''O que o presidente Lula verdadeiramente prometeu a partir de julho foi um espetáculo de crescimento e não um crescimento espetacular.''
Tarso Genro, secretário do Conselho de Desenvolvimento Econômico e Social


O maior canteiro

Pelo cheiro da brilhantina, o espetáculo de crescimento a ser encenado pelo governo Lula tem como objetivo ótimo, na base do que pode ser feito dentro do que deveria ser feito, recolocar o PIB em marcha pela toada de 3,5% no segundo ano e de 4% no terceiro e no quarto e último. Este primeiro ano já é dado como perdido. Mal passará de 1,5%.

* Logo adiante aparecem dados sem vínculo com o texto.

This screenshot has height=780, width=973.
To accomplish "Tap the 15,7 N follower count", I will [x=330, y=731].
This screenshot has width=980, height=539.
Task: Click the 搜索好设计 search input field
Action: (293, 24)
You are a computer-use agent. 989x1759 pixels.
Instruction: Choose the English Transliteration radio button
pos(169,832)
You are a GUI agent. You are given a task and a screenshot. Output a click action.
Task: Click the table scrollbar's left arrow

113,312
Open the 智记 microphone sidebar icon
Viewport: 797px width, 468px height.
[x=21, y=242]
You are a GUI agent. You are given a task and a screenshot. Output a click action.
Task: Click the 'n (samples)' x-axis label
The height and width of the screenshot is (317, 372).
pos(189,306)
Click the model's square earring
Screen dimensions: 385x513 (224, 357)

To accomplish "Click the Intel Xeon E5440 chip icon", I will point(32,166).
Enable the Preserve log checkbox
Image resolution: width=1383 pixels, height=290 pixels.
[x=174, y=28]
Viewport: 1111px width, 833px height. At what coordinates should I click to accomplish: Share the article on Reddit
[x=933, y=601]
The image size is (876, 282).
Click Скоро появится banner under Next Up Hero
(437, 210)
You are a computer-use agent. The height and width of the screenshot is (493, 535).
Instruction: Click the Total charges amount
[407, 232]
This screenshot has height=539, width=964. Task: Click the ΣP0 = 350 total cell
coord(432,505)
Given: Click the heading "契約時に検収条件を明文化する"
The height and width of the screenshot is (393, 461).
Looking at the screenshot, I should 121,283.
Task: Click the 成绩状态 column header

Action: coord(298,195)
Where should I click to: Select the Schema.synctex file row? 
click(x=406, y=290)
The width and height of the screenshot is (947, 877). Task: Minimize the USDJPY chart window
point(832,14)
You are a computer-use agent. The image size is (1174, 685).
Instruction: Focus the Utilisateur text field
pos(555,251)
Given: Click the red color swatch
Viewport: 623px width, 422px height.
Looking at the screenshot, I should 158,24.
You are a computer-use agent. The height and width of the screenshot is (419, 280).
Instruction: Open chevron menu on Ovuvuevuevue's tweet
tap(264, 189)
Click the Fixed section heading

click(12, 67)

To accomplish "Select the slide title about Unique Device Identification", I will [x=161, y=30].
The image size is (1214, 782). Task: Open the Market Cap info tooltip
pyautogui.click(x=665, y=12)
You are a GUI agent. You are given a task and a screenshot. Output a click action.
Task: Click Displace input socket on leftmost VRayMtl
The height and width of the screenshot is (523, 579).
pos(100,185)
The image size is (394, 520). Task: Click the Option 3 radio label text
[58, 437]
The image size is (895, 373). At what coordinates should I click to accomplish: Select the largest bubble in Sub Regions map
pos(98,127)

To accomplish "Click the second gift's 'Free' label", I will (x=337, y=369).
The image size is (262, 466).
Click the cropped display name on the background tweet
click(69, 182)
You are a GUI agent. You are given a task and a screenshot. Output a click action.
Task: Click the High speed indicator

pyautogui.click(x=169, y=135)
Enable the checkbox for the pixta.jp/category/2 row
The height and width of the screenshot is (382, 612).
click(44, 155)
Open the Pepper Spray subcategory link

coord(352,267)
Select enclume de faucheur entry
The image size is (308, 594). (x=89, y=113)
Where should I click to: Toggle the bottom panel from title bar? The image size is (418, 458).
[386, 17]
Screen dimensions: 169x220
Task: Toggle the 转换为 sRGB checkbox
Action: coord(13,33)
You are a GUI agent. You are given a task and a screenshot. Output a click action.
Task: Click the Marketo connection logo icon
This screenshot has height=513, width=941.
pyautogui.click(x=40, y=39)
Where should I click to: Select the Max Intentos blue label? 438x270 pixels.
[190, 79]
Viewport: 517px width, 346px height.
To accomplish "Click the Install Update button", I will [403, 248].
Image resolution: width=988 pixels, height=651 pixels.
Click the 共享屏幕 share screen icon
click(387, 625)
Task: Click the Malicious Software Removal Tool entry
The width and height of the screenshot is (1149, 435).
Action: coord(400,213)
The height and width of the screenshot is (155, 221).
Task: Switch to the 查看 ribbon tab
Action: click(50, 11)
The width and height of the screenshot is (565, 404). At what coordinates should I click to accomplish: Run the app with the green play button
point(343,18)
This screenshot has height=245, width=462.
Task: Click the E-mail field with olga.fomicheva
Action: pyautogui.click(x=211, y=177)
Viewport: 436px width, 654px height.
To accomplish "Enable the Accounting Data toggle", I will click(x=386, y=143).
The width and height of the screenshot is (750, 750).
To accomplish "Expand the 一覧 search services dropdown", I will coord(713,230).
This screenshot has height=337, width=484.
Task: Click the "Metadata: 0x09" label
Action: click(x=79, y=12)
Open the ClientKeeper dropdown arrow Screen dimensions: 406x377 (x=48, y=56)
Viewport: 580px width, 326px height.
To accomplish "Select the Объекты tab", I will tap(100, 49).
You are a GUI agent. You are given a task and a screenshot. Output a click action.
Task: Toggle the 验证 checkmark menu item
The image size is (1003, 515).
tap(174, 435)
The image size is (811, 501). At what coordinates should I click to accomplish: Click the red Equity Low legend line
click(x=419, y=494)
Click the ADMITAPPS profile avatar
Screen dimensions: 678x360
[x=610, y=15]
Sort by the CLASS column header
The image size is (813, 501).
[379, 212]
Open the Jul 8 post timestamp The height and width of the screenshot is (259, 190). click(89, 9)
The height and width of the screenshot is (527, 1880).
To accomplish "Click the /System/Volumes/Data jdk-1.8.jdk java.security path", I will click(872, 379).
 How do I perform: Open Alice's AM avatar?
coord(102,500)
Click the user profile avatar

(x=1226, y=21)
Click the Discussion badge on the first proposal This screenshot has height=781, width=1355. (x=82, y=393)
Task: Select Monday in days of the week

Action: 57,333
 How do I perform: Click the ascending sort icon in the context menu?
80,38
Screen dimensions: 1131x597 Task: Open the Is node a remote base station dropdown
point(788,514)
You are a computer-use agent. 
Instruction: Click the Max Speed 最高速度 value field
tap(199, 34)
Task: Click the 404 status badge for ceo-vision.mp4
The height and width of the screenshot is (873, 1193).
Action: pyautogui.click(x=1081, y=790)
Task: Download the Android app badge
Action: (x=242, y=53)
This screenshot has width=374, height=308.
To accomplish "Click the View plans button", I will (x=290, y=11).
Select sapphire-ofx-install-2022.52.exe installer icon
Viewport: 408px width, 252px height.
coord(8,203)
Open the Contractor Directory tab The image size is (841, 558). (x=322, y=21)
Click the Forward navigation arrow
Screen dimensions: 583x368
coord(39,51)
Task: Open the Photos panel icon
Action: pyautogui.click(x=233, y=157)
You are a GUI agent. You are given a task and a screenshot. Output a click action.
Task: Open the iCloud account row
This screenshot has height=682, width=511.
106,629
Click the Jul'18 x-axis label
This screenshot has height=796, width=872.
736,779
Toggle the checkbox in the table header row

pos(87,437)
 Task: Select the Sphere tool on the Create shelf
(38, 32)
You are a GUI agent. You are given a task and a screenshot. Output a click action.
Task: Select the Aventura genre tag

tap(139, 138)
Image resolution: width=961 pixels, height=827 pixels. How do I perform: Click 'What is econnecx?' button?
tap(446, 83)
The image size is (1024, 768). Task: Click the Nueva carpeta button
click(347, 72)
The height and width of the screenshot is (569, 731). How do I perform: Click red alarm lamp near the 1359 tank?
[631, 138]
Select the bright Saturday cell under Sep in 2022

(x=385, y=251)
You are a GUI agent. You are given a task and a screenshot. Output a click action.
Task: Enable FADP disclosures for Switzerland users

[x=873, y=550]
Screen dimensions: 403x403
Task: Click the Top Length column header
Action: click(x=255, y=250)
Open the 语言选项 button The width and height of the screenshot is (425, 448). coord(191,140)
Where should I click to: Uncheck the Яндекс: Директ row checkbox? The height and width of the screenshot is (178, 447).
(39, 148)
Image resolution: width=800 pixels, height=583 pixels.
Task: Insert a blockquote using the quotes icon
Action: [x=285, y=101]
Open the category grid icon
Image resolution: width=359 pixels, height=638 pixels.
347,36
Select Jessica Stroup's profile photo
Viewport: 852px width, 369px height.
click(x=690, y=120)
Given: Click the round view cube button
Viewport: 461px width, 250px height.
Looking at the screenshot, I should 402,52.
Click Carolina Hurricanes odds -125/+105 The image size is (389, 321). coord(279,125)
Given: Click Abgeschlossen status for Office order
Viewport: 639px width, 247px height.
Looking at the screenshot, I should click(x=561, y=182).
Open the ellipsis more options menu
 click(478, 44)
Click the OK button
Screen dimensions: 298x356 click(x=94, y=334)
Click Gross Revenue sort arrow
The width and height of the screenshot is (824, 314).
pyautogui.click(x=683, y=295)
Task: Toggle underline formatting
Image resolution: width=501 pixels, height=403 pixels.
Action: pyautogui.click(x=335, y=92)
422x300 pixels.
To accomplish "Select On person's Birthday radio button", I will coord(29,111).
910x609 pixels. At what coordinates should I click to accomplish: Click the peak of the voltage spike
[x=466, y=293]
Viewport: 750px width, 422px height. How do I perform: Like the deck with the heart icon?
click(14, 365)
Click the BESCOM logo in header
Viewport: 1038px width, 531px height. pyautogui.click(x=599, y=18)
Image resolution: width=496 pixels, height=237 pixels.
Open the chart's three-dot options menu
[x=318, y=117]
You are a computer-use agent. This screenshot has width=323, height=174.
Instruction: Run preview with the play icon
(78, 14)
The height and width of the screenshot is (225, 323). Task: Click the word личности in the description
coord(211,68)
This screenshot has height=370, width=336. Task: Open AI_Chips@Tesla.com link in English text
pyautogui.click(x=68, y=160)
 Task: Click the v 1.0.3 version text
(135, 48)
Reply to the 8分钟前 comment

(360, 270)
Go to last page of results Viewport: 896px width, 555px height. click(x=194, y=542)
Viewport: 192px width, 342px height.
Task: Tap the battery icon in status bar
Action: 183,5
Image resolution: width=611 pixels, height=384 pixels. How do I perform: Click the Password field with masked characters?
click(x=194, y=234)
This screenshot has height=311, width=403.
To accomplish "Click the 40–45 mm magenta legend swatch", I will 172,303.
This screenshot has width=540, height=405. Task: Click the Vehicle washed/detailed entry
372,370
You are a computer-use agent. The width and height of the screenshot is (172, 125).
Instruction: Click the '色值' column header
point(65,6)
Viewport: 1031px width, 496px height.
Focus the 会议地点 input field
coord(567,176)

Na orquestração da triunfal partitura da retomada econômica (com estabilidade monetária), o núcleo técnico do governo ainda está dividido: metade propõe o atalho de programas setoriais ou verticais e metade defende a adoção de medidas gerais ou horizontais. No primeiro caso, por exemplo, créditos maiores e tributos menores para a cadeia automotiva. No segundo, ampliação da oferta bancária para todos, com limites e prazos maiores a custos e juros menores.

Pela coluna do meio, desfila o megaprojeto do BNDES, que é do ramo do fomento, necessariamente de longo prazo ou demorado retorno. Algo como sugerir que o governo Lula faça um denodado plantio neste primeiro mandato para uma generosa colheita no segundo...

O banco estatal alinhavou nada menos de 100 projetos de infra-estrutura na boca do forno. Ou na boca de um cofre de R$ 400 bilhões no triênio 2004/2006. Dos quais, R$ 280 bilhões já em fase de negociação e contratação. Claro, projetos bancados pelo setor privado, ainda capitalizado, entrando o setor público, descapitalizado, com a ração suplementar. Ou com repasse de crédito externo, vulgo dívida nova. O próprio PT já descobriu que o importante não é a dívida lá fora - o importante é ter crédito no mundo.

As quatro centenas de projetos rastreados pelo BNDES cobrem os campos da energia elétrica, petróleo e gás, telecomunicações, transporte intermodal, saneamento básico e sustentabilidade ambiental para este que desfilaria crachá de maior canteiro de obras do mundo, abstraído o do planeta China.

Na energia elétrica, contagem regressiva religada para um segundo apagão em mais três ou quatro anos, os investimentos somariam R$ 69 bilhões em geração, transmissão e distribuição.

Na geração, usinas termoelétricas na escolta de 53 projetos de usinas hidrelétricas. Entre as primeiras, reativação das obras da terceira unidade do parque nuclear de Angra dos Reis.

Na armação dos R$ 400 bilhões, o BNDES entraria com 25% desse total (com repasse de novos créditos externos). Os fundos de pensão poderiam entrar com 20%. Os outros 55% sairiam dos cofres e dos créditos das empresas estatais e dos consórcios privados. O desafio é telúrico: no triênio, média de R$ 113 bilhões por ano, a preços ou custos de hoje.


Secos & Molhados

Complicador 1

O problema é que não basta garantir o cacife da PPP (parceria público-privada). Seria preciso redefinir, até setembro, as regras do jogo em cada setor de base, resgatar a garantia jurídica dos contratos e parar de questionar a legalidade e a legitimidade das agências reguladoras.

Complicador 2

Igualmente, seria indispensável não mais tratar capital estatal em infra-estrutura na categoria de déficit público. Exigência contábil do FMI, o dinossauro. Pois uma nova refinaria da Petrobrás seria lançada, não como investimento estatal com retorno garantido, mas como despesa pública a fundo perdido. Uau!

Complicador 3

Um espetáculo de crescimento exigiria um PIB de 5% ao ano, no mínimo. E um PIB de 5% reclamaria do setor público e do setor privado investimentos (no conceito de formação bruta de capital fixo) de exatos 26,6% do PIB. Cálculo de Armando Castelar, do Ipea. Estamos investindo abaixo de 17% do PIB.